Il indique qu'il aurait été victime d'une fraude qui aurait été orchestrée par une société dénommée « PLATINUM ASSET MANAGEMENT » qui l'aurait contacté afin d'effectuer des placements financiers.
Par acte du 21 février 2024, Monsieur [S] [M] a assigné la société IBERCAJA BANCO, société de droit espagnol et la société BNP PARIBAS, société de droit français, devant le tribunal judiciaire de Paris.
Par ordonnance du 20 février 2025, le juge de la mise en état a déclaré Monsieur [S] [M] irrecevable en sa demande à l'encontre de la SA UNICAJA BANCO SA pour cause de prescription.
Par conclusions en date du 26 mars 2025, Monsieur [M] demande au tribunal de :
“Juger et retenir que la société BNP PARIBAS n'a pas respecté son obligation légale de vigilance au titre du dispositif de LCB-FT ou au titre de règles édictées par le code civil ;
Juger et retenir que la société BNP PARIBAS est responsable des préjudices subis par Monsieur [M] ;
EN CONSEQUENCE :
Condamner la société BNP PARIBAS à rembourser à Monsieur [M] la somme de 75.000 €, correspondant à la totalité de son investissement, en réparation de son préjudice matériel ;
Condamner la société BNP PARIBAS à verser à Monsieur [M] la somme de 15.000 €, correspondant à 20 % du montant de son investissement, en réparation de son préjudice moral et de jouissance ;
Condamner la société BNP PARIBAS à verser à Monsieur [M] la somme de 5.000 € au titre des dispositions de l'article 700 du code de procédure civile ;
Condamner la même, aux entiers dépens”.
Bien que ne contestant ni le caractère autorisé des paiement sollicités, ni sa volonté de procéder aux opérations sous-jacentes auxdits paiements, Monsieur [M] fait grief à la BNP PARIBAS d'avoir exécuté ses ordres et en demande l'indemnisation.

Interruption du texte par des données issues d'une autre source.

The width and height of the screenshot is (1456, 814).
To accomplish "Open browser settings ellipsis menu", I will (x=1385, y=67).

Par conclusions en date du 10 juin 2025, la SA BNP PARIBAS demande au tribunal de :
“DEBOUTER Monsieur [S] [M] de l'intégralité de ses demandes ;
CONDAMNER Monsieur [S] [M] au paiement de la somme de 6.000 € au titre de l'article 700 du code de procédure civile ;
CONDAMNER Monsieur [S] [M] supporter l'intégralité des dépens ;
En toute hypothèse,
ECARTER l'exécution provisoire de la décision à intervenir ou subsidiairement, la subordonner à la constitution par Monsieur [S] [M] d'une garantie émanant d'un établissement bancaire de premier ordre et d'un montant suffisant pour répondre de toutes restitutions dues en cas d'infirmation du jugement”.

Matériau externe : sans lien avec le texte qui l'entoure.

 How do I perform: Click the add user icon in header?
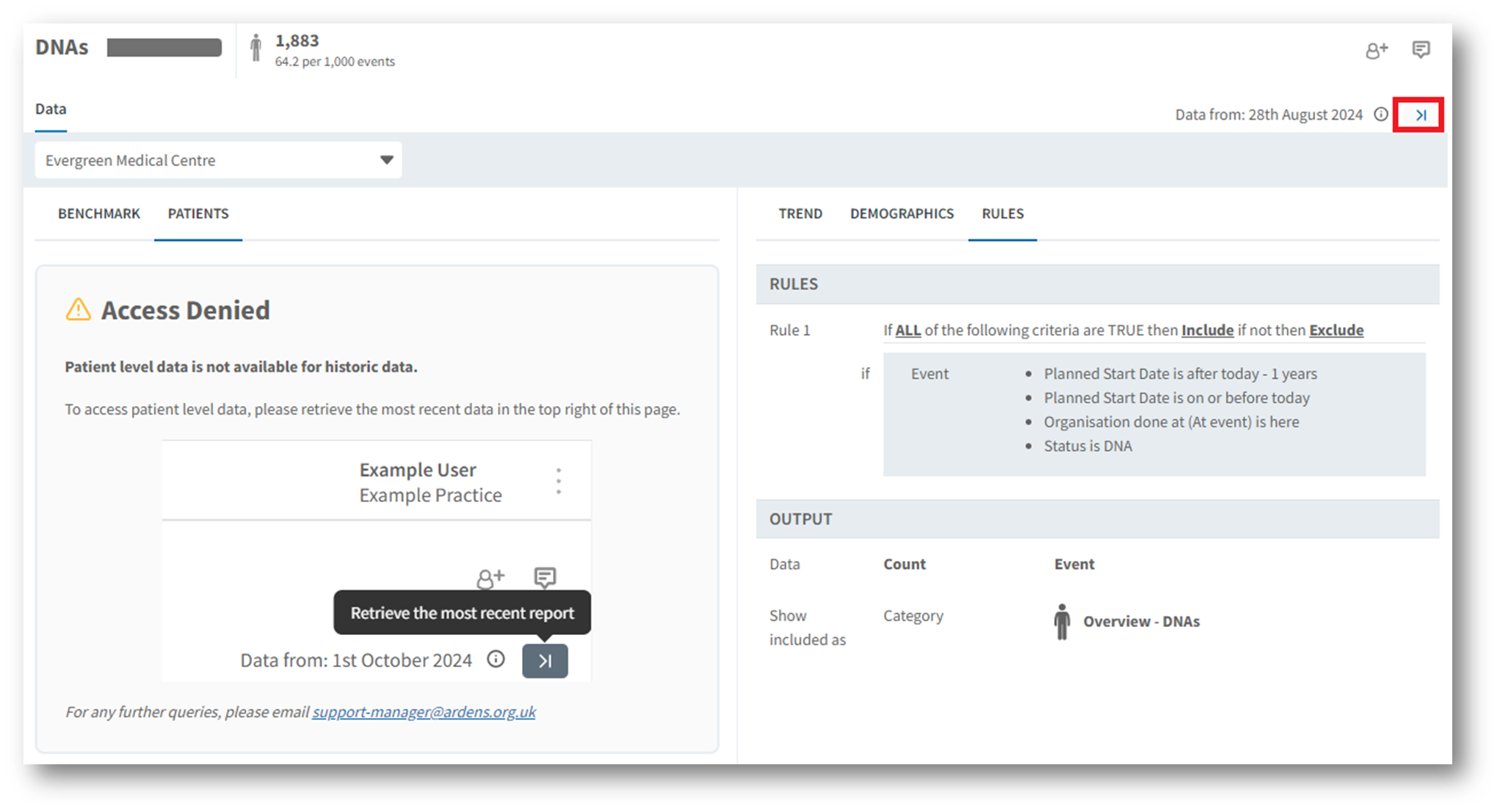point(1376,51)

La BNP PARIBAS, simple teneur de compte, soutient n'être tenue d'aucune obligation d'information, de conseil ou de mise en garde concernant les opérations sous-jacentes aux opérations de paiement, portant, qui plus est, sur des produits et des services qu'elle ne commercialise pas ;
Elle expose que le dispositif de lutte contre le blanchiment et le financement du terrorisme ne peut fonder une action en responsabilité civile d'un particulier envers un établissement de paiement et que l'unique finalité du devoir général de vigilance, en cas d'anomalie apparente, est de déceler d'éventuelles opérations de paiement pour lesquelles le titulaire du compte n'aurait pas donné son consentement, ce qui n'est à l'évidence pas le cas en l'espèce selon elle.
Conformément aux dispositions de l'article 455 du code de procédure civile, il est fait expressément référence aux écritures des parties visées ci-dessus quant à l'exposé du surplus de leurs prétentions et moyens.
L'instruction a été close par ordonnance du 11 septembre 2025 et l'affaire a été renvoyée pour plaidoirie au 2 octobre 2025. L'affaire a été mise en délibéré au 6 novembre 2025.